EXERCICE PROPOSÉ 1 -> Citez sans rien changer le passage de la critique du film Le Plus Beau qui va de « Kurosawa qui n'a » jusqu'à « l'industrie de l'armement. ».

EXTRAIT DU TEXTE ->
++++
Le Plus Beau
LE
PLUS BEAU (ou LE PLUS DIGNEMENT)
d'Akira
Kurosawa
Le plus beau, rebaptisé le plus dignement est l'un des films le
plus sujet à controverse d'Akira Kurosawa. Film de commande, fait
pour soutenir l'effort de guerre, il porte en son sein l'essence de
ce que sera le cinéma du maestro.
En pleine seconde guerre mondiale une usine de pièces d'optique
doit augmenter sa production. La direction demande à ses ouvriers
hommes d'augmenter leur production de cinquante pour cent. Les
ouvrières veulent aussi accélérer leur cadence et se fixent vingt
cinq pour cent de plus. Elles se dévouent corps et âmes pour
atteindre ce but. C'est sur ces femmes, leur travail et leur
quotidien que s’arrête le long métrage.
Plus que jamais, il est bon de remettre ce film dans son contexte.
Tourné en 1943, il sort en 1944 alors que le Japon est toujours en
guerre. Depuis plus de cent ans, le pays à une politique coloniale
agressive. Mais à cette période il sent que la possibilité de
gagner la guerre s'éloigne, et le pessimisme envahit le pays. C'est
dans ce cadre que l'état passe commande de ce film. A l'origine le
réalisateur voulait faire un documentaire sur les forces aériennes,
mais le manque de fonds l'a empêché de mener le projet à bien.
Kurosawa qui n'a réalisé que Le grand Judo, se retrouve à
l'écriture et à la réalisation . Cette fiction (oui je précise
car j'ai pu lire que c'était un documentaire) met donc en scène un
groupe de jeunes femmes, des adolescentes dévouées corps et âmes à
leur pays, et qui déploient toutes leurs volontés pour fabriquer
des optiques qui seront intégrées à diverses armes. Elles ne sont
qu'une maille de l’immense chaîne qu'est l'industrie de l'armement.
Mais elles sont un chaînon volontaire et valeureux. Et en ça on est
parfaitement dans le film de commande. Evidemment elles suspendent
des citations pour se motiver qui ne sont pas à la gloire des
américains. Mais ça paraît assez logique dans le contexte.
Kurosawa s'est souvent justifié sur ça. Il décrit combien le
peuple japonais était pris dans une spirale, quasiment hypnotisé et
ne cessé de répéter ce qu'on lui disait. Alors oui ce film répond
au cahier des charges, d'un film de commande peut-être plus que de
propagande, mais croire qu'il se résume à ces contraintes est une
erreur.
++++
EXERCICE PROPOSÉ 2 -> Recopiez en entier les lignes fournies, de celle qui contient « Click the Custom » jusqu'à celle qui contient « pos(646,114) », ces deux lignes comprises. Ajoutez 136 à chaque nombre des coordonnées données en réponse.

LIGNES FOURNIES ->
++++
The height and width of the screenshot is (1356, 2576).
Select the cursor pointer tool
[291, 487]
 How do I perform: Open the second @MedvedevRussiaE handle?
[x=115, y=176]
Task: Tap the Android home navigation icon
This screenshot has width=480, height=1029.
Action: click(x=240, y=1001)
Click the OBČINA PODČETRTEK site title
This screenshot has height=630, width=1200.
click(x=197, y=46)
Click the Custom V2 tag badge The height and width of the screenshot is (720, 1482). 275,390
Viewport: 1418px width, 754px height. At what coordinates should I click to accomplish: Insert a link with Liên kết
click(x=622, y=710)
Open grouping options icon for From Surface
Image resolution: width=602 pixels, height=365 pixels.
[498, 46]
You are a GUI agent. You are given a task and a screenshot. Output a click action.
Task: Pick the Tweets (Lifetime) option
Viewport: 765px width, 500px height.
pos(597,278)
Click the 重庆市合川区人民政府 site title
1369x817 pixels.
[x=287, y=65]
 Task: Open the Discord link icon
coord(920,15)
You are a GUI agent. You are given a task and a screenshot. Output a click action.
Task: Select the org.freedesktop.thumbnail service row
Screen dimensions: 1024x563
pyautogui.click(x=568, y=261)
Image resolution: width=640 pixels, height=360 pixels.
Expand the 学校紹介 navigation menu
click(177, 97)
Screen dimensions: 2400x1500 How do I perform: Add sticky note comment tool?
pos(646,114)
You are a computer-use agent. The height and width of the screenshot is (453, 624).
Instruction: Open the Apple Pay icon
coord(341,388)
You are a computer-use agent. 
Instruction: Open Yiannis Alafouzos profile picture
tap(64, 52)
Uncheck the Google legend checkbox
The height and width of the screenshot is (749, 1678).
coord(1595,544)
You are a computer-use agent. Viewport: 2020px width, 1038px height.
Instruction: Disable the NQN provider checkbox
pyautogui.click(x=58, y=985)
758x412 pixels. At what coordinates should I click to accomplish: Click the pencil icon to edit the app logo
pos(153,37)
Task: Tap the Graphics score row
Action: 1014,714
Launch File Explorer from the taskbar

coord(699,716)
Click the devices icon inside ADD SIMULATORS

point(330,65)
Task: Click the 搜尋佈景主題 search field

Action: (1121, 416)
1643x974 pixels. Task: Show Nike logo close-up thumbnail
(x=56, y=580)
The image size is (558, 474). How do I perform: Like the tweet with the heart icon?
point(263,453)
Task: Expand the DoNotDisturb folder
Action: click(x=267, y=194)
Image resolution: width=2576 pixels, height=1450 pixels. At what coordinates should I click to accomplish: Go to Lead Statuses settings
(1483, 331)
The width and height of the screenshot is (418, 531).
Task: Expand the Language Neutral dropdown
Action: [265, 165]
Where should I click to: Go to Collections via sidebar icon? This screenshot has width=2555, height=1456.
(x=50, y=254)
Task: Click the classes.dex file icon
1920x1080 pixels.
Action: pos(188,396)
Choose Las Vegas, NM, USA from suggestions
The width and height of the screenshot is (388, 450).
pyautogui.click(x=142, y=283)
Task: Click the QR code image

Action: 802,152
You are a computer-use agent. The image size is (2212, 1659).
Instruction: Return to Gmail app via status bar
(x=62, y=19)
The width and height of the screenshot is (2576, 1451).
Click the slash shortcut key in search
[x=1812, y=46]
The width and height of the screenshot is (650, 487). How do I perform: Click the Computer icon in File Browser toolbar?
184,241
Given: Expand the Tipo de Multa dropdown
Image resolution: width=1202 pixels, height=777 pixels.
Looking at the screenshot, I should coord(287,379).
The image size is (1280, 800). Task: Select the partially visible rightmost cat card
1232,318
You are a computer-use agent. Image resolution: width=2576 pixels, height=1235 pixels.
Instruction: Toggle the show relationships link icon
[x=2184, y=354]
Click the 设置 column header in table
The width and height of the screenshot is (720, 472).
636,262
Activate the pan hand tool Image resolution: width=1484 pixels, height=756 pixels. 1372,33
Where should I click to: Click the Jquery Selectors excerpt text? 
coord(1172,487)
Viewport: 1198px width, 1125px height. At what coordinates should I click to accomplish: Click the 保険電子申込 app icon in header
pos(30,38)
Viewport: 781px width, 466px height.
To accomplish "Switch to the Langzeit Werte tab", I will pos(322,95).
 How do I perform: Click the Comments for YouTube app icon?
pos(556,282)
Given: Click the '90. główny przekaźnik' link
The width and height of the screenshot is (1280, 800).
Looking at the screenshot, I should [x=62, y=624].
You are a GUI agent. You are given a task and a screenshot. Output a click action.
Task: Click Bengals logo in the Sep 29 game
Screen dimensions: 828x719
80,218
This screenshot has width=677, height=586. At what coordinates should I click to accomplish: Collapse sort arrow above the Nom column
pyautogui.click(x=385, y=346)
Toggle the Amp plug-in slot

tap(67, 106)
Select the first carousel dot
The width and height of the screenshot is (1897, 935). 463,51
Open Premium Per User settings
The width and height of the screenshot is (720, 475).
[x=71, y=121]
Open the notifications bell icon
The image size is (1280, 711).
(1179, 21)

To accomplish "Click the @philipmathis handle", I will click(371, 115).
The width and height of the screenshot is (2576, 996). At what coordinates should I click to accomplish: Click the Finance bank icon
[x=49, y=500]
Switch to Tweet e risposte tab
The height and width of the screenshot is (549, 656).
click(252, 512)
++++
RÉPONSE ATTENDUE 1 ->
Kurosawa qui n'a réalisé que Le grand Judo, se retrouve à
l'écriture et à la réalisation . Cette fiction (oui je précise
car j'ai pu lire que c'était un documentaire) met donc en scène un
groupe de jeunes femmes, des adolescentes dévouées corps et âmes à
leur pays, et qui déploient toutes leurs volontés pour fabriquer
des optiques qui seront intégrées à diverses armes. Elles ne sont
qu'une maille de l’immense chaîne qu'est l'industrie de l'armement.

RÉPONSE ATTENDUE 2 ->
Click the Custom V2 tag badge The height and width of the screenshot is (720, 1482). 411,526
Viewport: 1418px width, 754px height. At what coordinates should I click to accomplish: Insert a link with Liên kết
click(x=758, y=846)
Open grouping options icon for From Surface
Image resolution: width=602 pixels, height=365 pixels.
[634, 182]
You are a GUI agent. You are given a task and a screenshot. Output a click action.
Task: Pick the Tweets (Lifetime) option
Viewport: 765px width, 500px height.
pos(733,414)
Click the 重庆市合川区人民政府 site title
1369x817 pixels.
[x=423, y=201]
 Task: Open the Discord link icon
coord(1056,151)
You are a GUI agent. You are given a task and a screenshot. Output a click action.
Task: Select the org.freedesktop.thumbnail service row
Screen dimensions: 1024x563
pyautogui.click(x=704, y=397)
Image resolution: width=640 pixels, height=360 pixels.
Expand the 学校紹介 navigation menu
click(313, 233)
Screen dimensions: 2400x1500 How do I perform: Add sticky note comment tool?
pos(782,250)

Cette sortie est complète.